▶ _HOW TO COMPLETE THIS TASK_: Below are the records; give again exactly the line with "Click the Create new document icon", the line with "Task: Open the safely", and each line that lies between them, and nothing besides.

▶ _LISTED RECORDS_:
######

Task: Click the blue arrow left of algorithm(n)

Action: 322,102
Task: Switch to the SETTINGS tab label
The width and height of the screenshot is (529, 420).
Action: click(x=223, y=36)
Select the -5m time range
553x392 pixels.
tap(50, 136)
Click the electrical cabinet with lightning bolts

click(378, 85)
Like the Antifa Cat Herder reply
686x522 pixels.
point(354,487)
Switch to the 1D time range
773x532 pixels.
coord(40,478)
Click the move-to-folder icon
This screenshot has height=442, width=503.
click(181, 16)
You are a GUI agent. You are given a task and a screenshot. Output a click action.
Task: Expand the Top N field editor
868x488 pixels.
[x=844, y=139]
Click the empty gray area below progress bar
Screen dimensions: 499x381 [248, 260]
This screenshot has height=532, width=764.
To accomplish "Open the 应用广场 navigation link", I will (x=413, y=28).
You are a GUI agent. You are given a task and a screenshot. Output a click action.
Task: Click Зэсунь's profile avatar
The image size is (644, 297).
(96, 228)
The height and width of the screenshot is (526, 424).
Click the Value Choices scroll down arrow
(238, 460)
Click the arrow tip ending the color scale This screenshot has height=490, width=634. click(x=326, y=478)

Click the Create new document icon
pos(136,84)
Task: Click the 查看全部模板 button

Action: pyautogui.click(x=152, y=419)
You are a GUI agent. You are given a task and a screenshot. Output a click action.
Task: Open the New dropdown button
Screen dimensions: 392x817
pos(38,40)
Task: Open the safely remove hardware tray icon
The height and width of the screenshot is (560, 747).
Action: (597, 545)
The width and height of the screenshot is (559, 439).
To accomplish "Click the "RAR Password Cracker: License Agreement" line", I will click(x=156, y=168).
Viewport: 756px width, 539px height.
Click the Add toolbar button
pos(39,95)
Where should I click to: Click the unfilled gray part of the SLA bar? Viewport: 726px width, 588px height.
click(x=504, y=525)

######

▶ _RESULT OF THE EXERCISE_:
Click the Create new document icon
pos(136,84)
Task: Click the 查看全部模板 button

Action: pyautogui.click(x=152, y=419)
You are a GUI agent. You are given a task and a screenshot. Output a click action.
Task: Open the New dropdown button
Screen dimensions: 392x817
pos(38,40)
Task: Open the safely remove hardware tray icon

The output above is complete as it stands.